I AM lucky enough to practice in a state that allows its Medicaid system to cover abortion services. However, my patients who are covered by Tricare, the military insurance, have no such access because of the Hyde Amendment, which prohibits any federal money from being applied to abortion.

The Hyde Amendment is one of the numerous laws passed since Roe v. Wade that have sequestered abortion into my small corner of the health care world, separated from all other services.

My patients come to this clinic to have an abortion because their family practice doctors or their OB/GYNs do not provide abortions. And here, we are an easy target.

Insurance companies often refuse to pay for abortion care, but if a woman has a miscarriage and needs the same treatment we would use to terminate a pregnancy, some insurances will cover it.

I spend my day surrounded by double standards, and I grumble when insurance will cover a woman's birth control pills, but deny an intrauterine device (IUD), which we know through studies is less expensive in the long run and more effective at preventing pregnancy.

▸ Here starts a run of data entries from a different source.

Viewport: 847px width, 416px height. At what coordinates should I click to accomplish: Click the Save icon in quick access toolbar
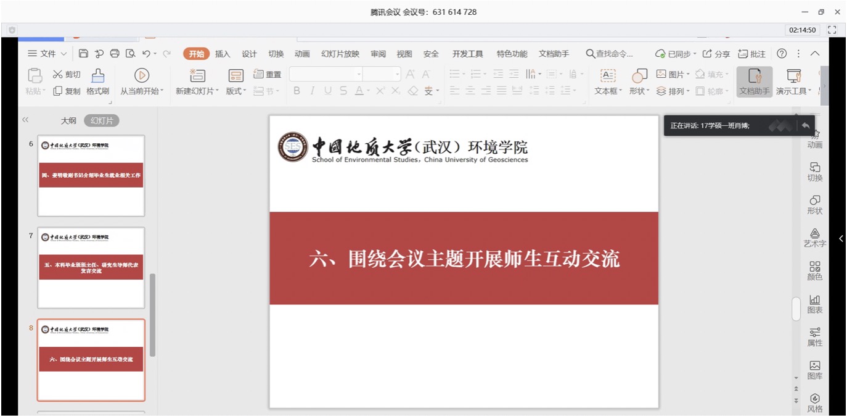84,54
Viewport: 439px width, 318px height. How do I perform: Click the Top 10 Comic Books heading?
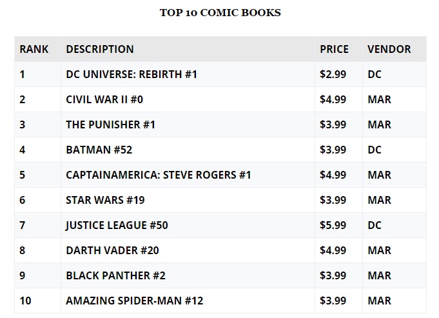[x=220, y=13]
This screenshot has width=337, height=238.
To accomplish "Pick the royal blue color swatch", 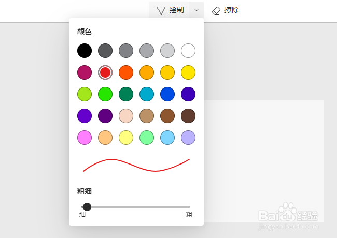I will tap(167, 94).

We offer medication abortions, which means women take one pill in the office that stops the pregnancy and then another round of pills at home that help expel it from the uterus. It is painful and many women face significant nausea, vomiting and cramping.

We recommend women go through the process on their days off, but this isn't always possible, as most of my patients work on weekends and have other children to care for.

I pull a pad out of the desk to write a patient a medical excuse from work for the next day. She stops me. "I can't afford to take time off. I could barely afford to take the afternoon off to come pick up the pills today."

I tell her she probably can't take the pain medicine we're prescribing her at work and review the warning signs that she's bleeding too much.

I tell her she should rest, but she's already told me it's not an option. The best thing I can offer her is that if she changes her mind and wants a note, she can call me back any time.

I finish charting after everyone else has gone home, and I shrug my long coat off my tensed shoulders. It feels heavy as I hang it on the hook for me to pick right back up tomorrow. I turn the lights out in the office, and realize the separation the coat provides isn't just for the patients; it's for me too.